Common Parent Reactions to the NICU

The NICU is a wealth of sensory input. You may be overwhelmed by the amount of equipment. Many of these machines have unique operating noises and alarms that may frighten you or make you feel something is not right with your baby. The NICU staff are specially trained to interpret and respond to any concerning alarms and explain what they mean. As you spend more time in the NICU, you too will begin to distinguish among various alarm sounds.

Depending on the time of day, the unit may be a flurry of activity. More people tend to be in the NICU during the day because this is when most physicians, nurse practitioners, and physician assistants make rounds (visit each patient) and most diagnostic testing is performed. Many different health care providers involved in your baby’s care will introduce themselves to you. Don’t worry about remembering their names or what they do.

The staff understand that you are taking in a lot of new information and will continue to introduce themselves as you get to know each other and develop your NICU partnership.

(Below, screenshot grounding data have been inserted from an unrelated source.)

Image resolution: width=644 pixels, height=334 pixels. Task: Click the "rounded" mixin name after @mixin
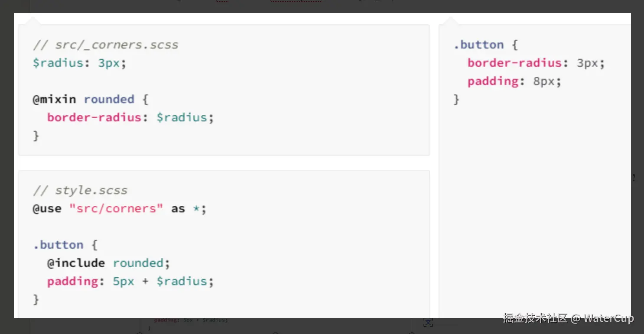tap(109, 99)
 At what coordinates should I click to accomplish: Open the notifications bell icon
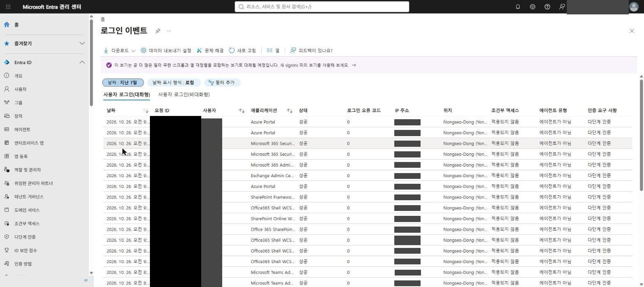[x=518, y=7]
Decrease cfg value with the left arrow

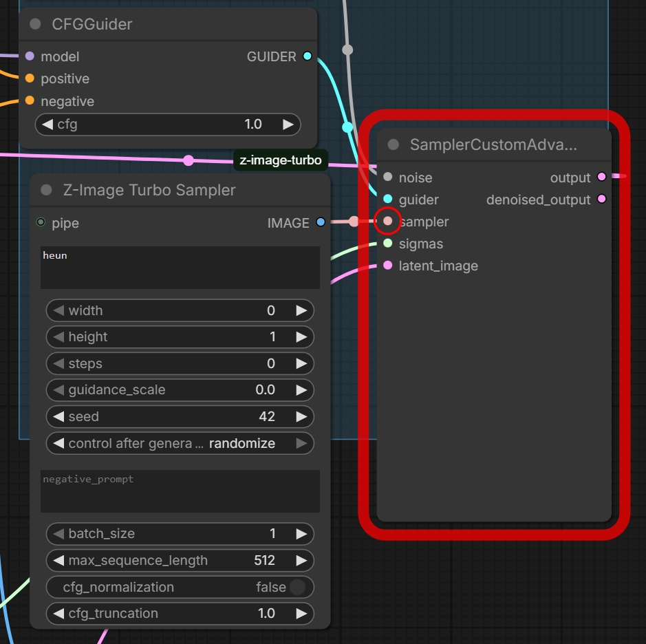47,124
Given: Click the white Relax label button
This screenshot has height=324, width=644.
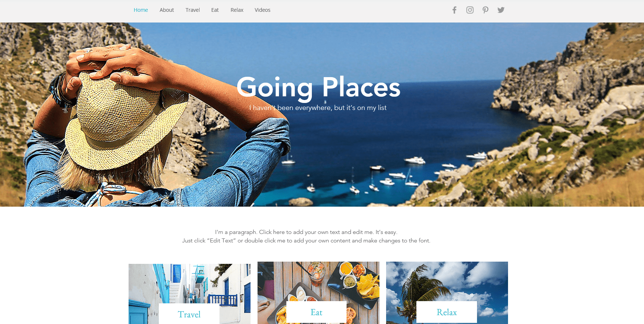Looking at the screenshot, I should (x=447, y=312).
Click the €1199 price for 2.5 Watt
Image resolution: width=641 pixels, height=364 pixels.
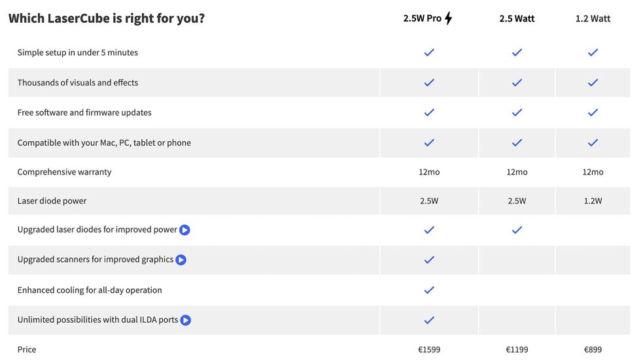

Parents report a range of reactions and emotions following their first moments in the NICU. How you feel may depend on whether you were expecting your infant to need NICU care after birth, your baby’s condition, your own condition, and if you have had any past NICU experience.


Fear is a normal reaction to the unknown. Most parents have little previous experience with sick newborns; many are uncomfortable in the NICU environment and concerned about their baby. They may also fear the possibility of serious illness, disability, or even death. They may even begin to question their own abilities to take care of this ill or premature baby.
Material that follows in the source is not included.